I’m lucky now because I’m on hiatus, but there was a period where I had a couple of 24-hour days. I would go and be a cop in the morning and interrogate and arrest people, and then in the afternoon I would go to Nip/Tuck and have sex with random partners. It was really the yin and yang of life. It was hard, but I feel gracious about it because in many ways I asked these two shows to accommodate me. It was sort of an embarrassment of riches.
How did you get involved in acting?
I started very young, when I was about 12. I really, really wanted to be an actor and my parents kept saying, “Wait until you are 18, then you can do whatever you want.” I just wasn’t having it. I heard about an audition to do a voiceover and my parents said, “If you can get there, you can go.” So, I took the bus and went to my first audition. It was such a minor thing. I had to sing “Happy Birthday” and that was it. Then I went on to do a lot of voiceovers and a lot of theatre in Montreal. It just sort of never stopped. I always had the bug.
You studied at Harvard University of American Repertory Theater and did tons of theatre. How did you transition into television shows like The Practice and your role as educator Lauren Davis on Boston Public?
I was doing theatre in New York for a few years and it was great. When you are an actor in New York, I think it is pretty typical that you know Los Angeles is out there and you know someday you should try it on, but it seems so daunting. One year I said, “I am going to go out there and if I don’t like it, I am going to go home and go back to New York.” That’s how I met these great women who were casting The Practice. From The Practice, I started working with David E. Kelley [of Boston Public].

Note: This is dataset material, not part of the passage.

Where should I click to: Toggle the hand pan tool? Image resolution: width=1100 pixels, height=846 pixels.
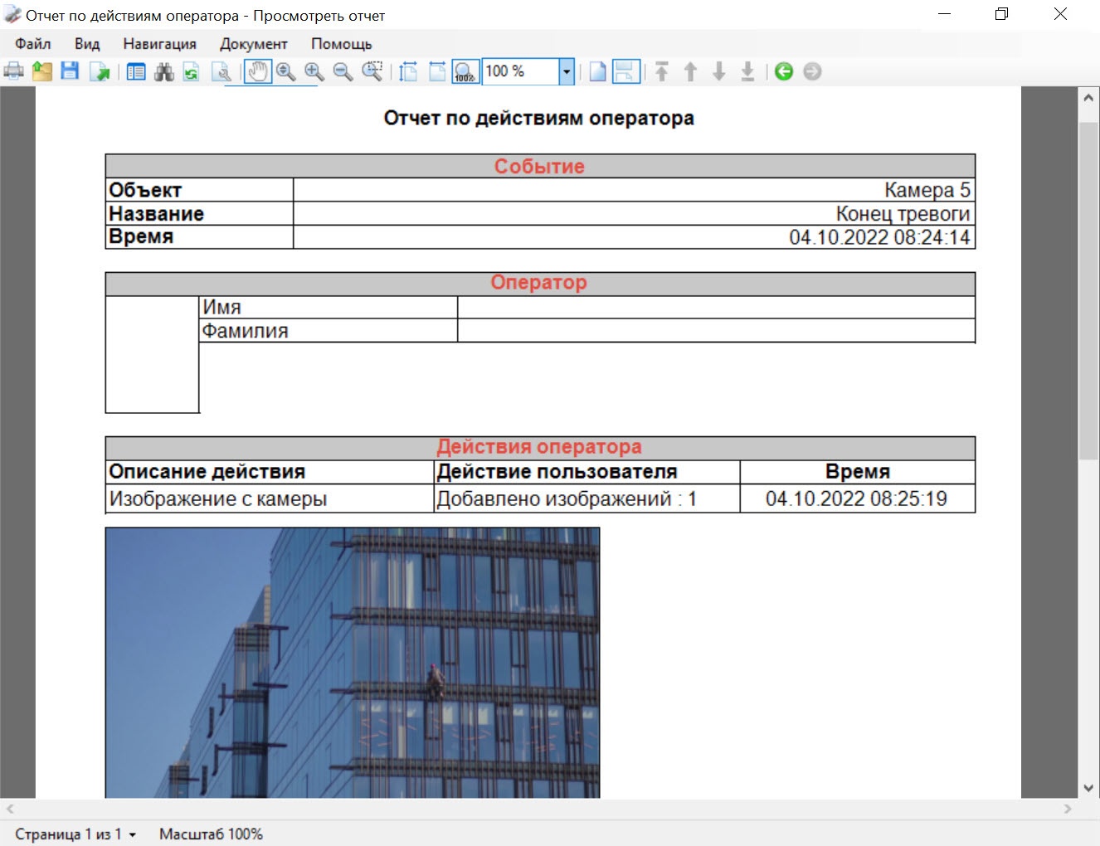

I hear you are also a painter. Tell me about your work.
Tom McCarthy, who made this film The Station Agent, said he had this script and was interested in someday making it and really wanted to put my paintings in the film. And I said, “Of course.” You do anything for your friends. About three years later, he called me and said he had the money and wanted me to send my paintings. So, I had to find all of them, clean then up, make them better and then I sent them off and they were in The Station Agent.
What type of style do you paint?
I usually do portraits of women, mostly, and the theme is pretty moody, pretty dark. They are colorful, but pretty somber.
What else can we expect to see you in this year?
I did Chicks with Sticks, which is this female hockey movie with Margot Kidder and Jason Priestley. We shot it up in Canada and it was pretty cool. Then I did this Weitz brothers’ movie with Seth Meyers called See This Movie. It’s a really funny mocumentery.
Do you have anything to say to your fans here in Miami?
I hope we do them justice, and I would love to come down and visit sometime.